* YOUR TASKS *
1) Decide whether each statement agrees with the travel notes, answering yes or no and quoting the deciding words exactly: (a) Women on the farm retire at 55. (b) The group reached Shanghai by express train at 11:30 pm. (c) Restaurants in Hangzhou and Shanghai put a bottle of beer on the table.
2) Summarize the travel notes in two sentences.

* PAGE TEXT *
+ + + + +

Divided into three sectors. Production of 20 thousand meters of silk, 50% for export. 70% of pure silk production and the rest of other fabrics. It has kindergarten, dormitories, medical center, sports area, elementary school.

Founded in 1966, it is the largest silk factory in the country with 5,800 workers, of which 5% are women. It has kindergarten, dorms, medical center, sports area, elementary school

Very old machinery, exterior full of debris. Grumpy directress.

Cooperative Farm (Red Mountain)

Producer farm, not from the government, is a cooperative. 3,500 inhabitants, 995 families and 480 hectares. There are 23 different factories. In 1985 production yielded a total of 56.690 million yuan. Commercial, agriculture and industry. Before 1969 only sea salt mine (it is 3 km from the beach). Later the government consented to the move to farm. They produce rice, soy, cotton, sugarcane, vegetables, etc.

In a cotton farm of Red Mountain Farm, we found peasants who did not belong to the Collective Farm. They were hired to work as temporary.

We had for lunch tortoise, crab, chicken, duck, shrimp, fish and tofu, rice and vegetables. Tsingtao beer.

It is a model farm that has become a small village. It was a poor farm and since 1978 has changed the agricultural policy by getting richer. They had seven to eight tons / hectare of rice and 700kg / hectare of cotton. Today 13 to 14 tons of rice / hectare and 1,300 kg / hectare of cotton. They had no industries in 1975. In 1978 some. Agricultural production before 1978 was 2 million yuan and today it is 50 million yuan. The peasants were poor because they could not grow cotton, for example. In 1978 a peasant earned 200 yuan / year and in 1984 earned 800 yuan / year.

Mr. Wang and his partner farmed eighteen acres of Red Mountain Farm, hiring their peasant neighbors “seasonal farmer worker”

Before 1978 they had no technology or agricultural knowledge. Today it has technological and agricultural aid, which has increased production twice. Getting richer made more houses for peasants, free education for children and prize system ranging from one thousand to five thousand yuan.

Retirement system; men aged 60 and women aged 55.

Men at the age of 60 retire compulsorily and women at 55. If they work for the government or in some industry, they should give way to younger people. If they are people of culture they can be teachers, they can give conferences, they can be counselors of organizations, etc. Otherwise, as in the case of the peasants, retirees take care of the house and grandchildren while the others work. They take their grandchildren to school, make food and clean the house.

Retirees take care of home and grandchildren

10% only work in agriculture, the rest agriculture and factories (cement factory, marble factory, machine parts, textile, tractors, agricultural products, etc.).

Average amount of land per peasant: two hectares. If the farmer has more capacity, he can ask for more land where he will work with wage earners, paying five to ten yuan a day on about 20 hectares.

The farm belonged to about 700 families. Today more than 900 families have come together to found this agricultural cooperative. When it is state-owned, all profit belongs to the state. Cooperative pays land tax and the rest goes to the fund of the association and to the families. Each hectare pays 120 yuan / year. Workers come from other poorer villages to work as wage earners on the land here because there is less land per inhabitant there.

Cultivated fields of the Red Mountain collective farm. More than 900 families who came together to found this agricultural cooperative

After lunch, raining, we return to the city. Shopping at Friendship House. Dinner at the hotel and departure to the train station. We left by express train to Shanghai where we arrived at 11:30 pm.

In Hangzhou and Shanghai restaurants they do not put a bottle of beer on the table. They go with the unlabeled dark green bottle from table to table, filling the cups like water all through the meal. They try to keep the glasses always full.

On the way back from Hangzhou to Shanghai we went to another newer, smaller hotel. But the bathtub is grubby with rust, the water in the tap smells strongly of rust and, says Lian, that coffee also smells of rust. They serve us warm milk that we put Nescafe we bought. Omelet or fried egg served in breakfast. But there is no fruit juice except canned ones. HAIHON HOTEL.

+ + + + +

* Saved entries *
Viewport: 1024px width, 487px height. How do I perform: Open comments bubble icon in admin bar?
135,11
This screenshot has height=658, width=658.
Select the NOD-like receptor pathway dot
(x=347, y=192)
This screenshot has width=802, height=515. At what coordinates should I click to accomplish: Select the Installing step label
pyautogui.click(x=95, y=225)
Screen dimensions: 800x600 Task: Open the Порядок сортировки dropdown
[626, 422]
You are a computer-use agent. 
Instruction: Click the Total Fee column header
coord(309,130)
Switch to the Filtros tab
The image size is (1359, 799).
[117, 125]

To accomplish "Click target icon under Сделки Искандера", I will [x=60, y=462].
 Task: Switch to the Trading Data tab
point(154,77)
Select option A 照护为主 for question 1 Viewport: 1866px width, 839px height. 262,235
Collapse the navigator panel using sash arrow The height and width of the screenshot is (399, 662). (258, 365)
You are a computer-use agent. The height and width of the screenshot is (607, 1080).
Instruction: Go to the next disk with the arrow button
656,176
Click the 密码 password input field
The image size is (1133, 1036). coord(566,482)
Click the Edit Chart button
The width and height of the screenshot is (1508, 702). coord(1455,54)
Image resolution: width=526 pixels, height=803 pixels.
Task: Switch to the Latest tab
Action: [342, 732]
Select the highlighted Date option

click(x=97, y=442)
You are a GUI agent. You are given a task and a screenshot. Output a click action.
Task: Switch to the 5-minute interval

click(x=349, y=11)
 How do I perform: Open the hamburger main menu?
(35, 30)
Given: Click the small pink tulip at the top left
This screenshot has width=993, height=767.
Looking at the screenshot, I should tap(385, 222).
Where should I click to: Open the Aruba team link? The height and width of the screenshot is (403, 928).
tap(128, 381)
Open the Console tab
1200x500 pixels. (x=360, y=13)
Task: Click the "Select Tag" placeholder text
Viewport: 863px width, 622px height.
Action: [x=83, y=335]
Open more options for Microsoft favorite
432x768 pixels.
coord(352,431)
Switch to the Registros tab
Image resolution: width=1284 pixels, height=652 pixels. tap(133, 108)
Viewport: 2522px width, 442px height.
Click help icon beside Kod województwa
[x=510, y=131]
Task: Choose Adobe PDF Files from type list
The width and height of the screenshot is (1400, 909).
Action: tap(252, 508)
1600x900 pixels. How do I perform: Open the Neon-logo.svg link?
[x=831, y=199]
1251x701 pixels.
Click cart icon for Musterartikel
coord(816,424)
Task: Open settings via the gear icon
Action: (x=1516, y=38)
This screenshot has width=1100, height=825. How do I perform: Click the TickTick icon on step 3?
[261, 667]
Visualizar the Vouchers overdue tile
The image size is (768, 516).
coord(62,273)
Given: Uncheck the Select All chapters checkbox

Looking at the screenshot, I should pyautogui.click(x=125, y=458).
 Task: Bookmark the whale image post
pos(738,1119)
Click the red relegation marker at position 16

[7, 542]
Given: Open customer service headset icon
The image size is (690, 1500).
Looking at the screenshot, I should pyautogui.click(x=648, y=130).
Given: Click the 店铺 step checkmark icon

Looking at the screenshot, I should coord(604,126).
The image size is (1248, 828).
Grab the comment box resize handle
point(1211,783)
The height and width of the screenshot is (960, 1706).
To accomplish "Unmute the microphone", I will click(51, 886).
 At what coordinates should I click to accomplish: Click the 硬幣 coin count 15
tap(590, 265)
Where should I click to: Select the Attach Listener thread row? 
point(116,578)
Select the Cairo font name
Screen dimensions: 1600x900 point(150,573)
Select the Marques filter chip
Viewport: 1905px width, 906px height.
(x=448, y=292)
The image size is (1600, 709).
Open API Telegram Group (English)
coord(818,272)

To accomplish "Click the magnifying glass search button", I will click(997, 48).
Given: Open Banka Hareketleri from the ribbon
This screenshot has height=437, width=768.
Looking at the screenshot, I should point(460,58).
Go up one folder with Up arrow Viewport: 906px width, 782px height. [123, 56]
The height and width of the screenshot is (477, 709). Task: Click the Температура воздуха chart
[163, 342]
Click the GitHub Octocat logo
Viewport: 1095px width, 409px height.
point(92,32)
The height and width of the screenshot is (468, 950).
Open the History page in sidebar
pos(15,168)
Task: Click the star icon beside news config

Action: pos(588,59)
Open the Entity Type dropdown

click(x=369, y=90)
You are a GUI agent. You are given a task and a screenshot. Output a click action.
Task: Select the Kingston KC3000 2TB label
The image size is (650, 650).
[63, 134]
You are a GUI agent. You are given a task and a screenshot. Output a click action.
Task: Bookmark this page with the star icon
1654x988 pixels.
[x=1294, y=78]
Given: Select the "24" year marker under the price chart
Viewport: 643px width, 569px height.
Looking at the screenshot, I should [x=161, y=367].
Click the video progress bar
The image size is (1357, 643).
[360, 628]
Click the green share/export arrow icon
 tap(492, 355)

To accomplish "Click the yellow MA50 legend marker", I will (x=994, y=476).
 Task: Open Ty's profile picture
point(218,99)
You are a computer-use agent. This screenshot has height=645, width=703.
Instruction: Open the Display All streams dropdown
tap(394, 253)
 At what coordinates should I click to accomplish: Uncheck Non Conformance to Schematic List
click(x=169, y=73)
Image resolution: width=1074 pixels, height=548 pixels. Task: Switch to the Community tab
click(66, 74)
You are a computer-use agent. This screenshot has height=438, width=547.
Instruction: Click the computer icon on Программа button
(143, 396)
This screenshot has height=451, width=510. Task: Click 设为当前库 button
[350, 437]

+ + + + +

* EXPECTED RESPONSES *
1)
(a) Yes: "Men at the age of 60 retire compulsorily and women at 55."
(b) Yes: "We left by express train to Shanghai where we arrived at 11:30 pm."
(c) No: "In Hangzhou and Shanghai restaurants they do not put a bottle of beer on the table."

2) The travel notes describe a silk factory founded in 1966, the largest in the country, and Red Mountain Farm, a cooperative rather than a government farm that has grown richer since its agricultural policy changed in 1978. They also cover the farm's retirement system and land arrangements, the express train back to Shanghai, and a newer hotel where the tap water smells strongly of rust.